O levantamento faz parte de uma iniciativa decorrente de um Termo de Ajustamento de Conduta (TAC) firmado entre o Ministério Público Federal e a Volkswagen. A montadora admitiu ter colaborado com o regime ao violar direitos de seus funcionários e financiou investigações sobre outras empresas que também possam ter atuado em conluio com a repressão.

Os jornalistas e historiadores Ana Paula Goulart Ribeiro, Amanda Romanelli, André Bonsanto, Flora Daemon, Joëlle Rouchou e Lucas Pedretti lideraram o trabalho que resultou no livro. A pesquisa detalha episódios que evidenciam a colaboração do Grupo Folha com a ditadura, destacando, entre outros, o caso da jornalista Rose Nogueira.
O caso Rose Nogueira: demitida durante a prisão

Rose Nogueira foi demitida do jornal Folha da Tarde enquanto estava presa no Departamento de Ordem Política e Social (DOPS) em São Paulo, sob acusação de “abandono de cargo”. Na época, a jornalista estava de licença-maternidade, direito que até o regime militar respeitava. No entanto, documentos revelam que a data de nascimento de seu filho foi adulterada pelo jornal para justificar a demissão.
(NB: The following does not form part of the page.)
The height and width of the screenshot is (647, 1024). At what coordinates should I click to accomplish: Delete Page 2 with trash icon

Em depoimento à Comissão da Verdade do Estado de São Paulo, Rose relatou o ocorrido:

“Para poder fazer essa gracinha de me dar abandono de emprego, que só fui saber 20 anos depois, a Folha falseou a data do nascimento do meu filho. (…) Eu era repórter de cultura e variedade, e a Folha da Tarde noticiou minha prisão por terrorismo.”
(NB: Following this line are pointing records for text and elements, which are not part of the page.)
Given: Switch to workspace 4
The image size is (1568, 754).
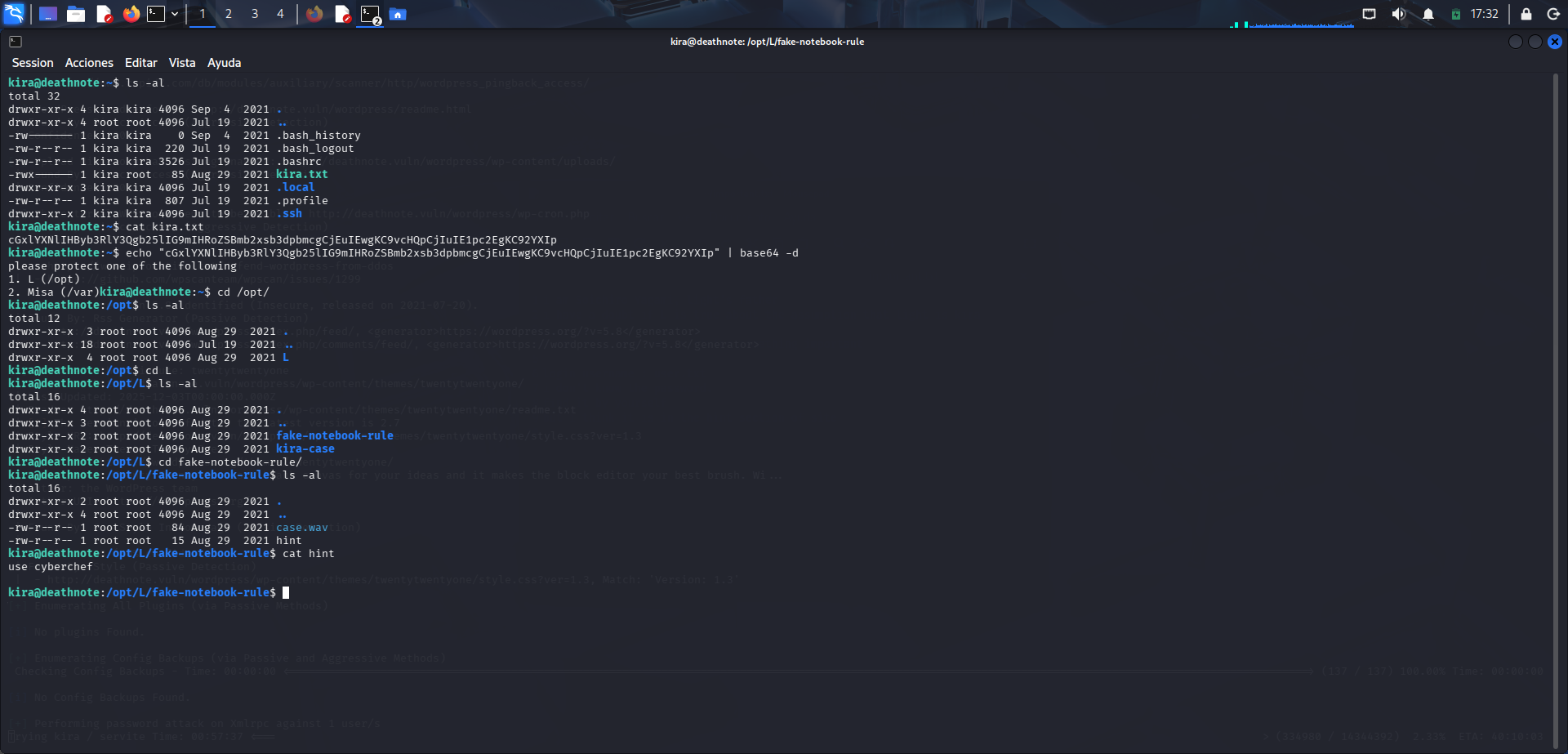Looking at the screenshot, I should pos(280,14).
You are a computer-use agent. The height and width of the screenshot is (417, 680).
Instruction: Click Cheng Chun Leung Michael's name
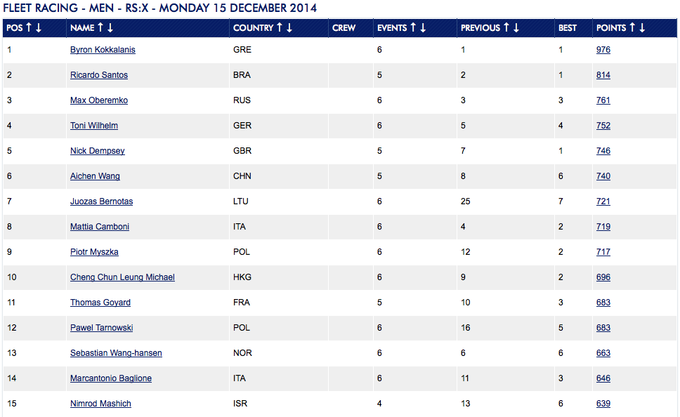click(x=122, y=276)
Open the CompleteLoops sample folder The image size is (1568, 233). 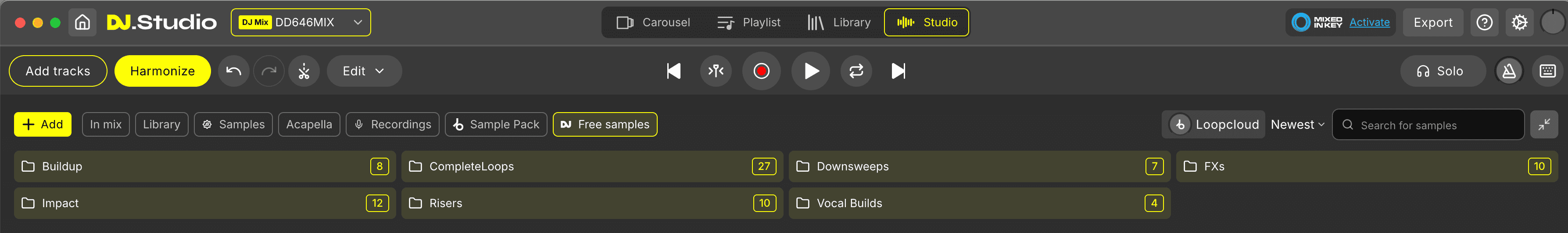click(x=592, y=167)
O livro também resgata o papel de órgãos como o Destacamento de Operações de Informações — Centro de Operações de Defesa Interna (DOI-Codi), o maior centro de torturas da ditadura, onde centenas de militantes foram presos, torturados e mortos. A Operação Bandeirantes, precursora do DOI-Codi, foi financiada por grandes empresários, incluindo representantes da imprensa.

A Serviço da Repressão oferece uma contribuição inestimável para o entendimento de como empresas privadas colaboraram com a repressão estatal e violaram direitos fundamentais. Além de ampliar o debate sobre o papel da imprensa durante o regime militar, o livro levanta questões sobre memória, verdade e justiça no Brasil.

O lançamento reacende discussões sobre a responsabilidade das instituições no período, evidenciando a importância de não apenas reconhecer os erros do passado, mas também de garantir que tais práticas não se repitam.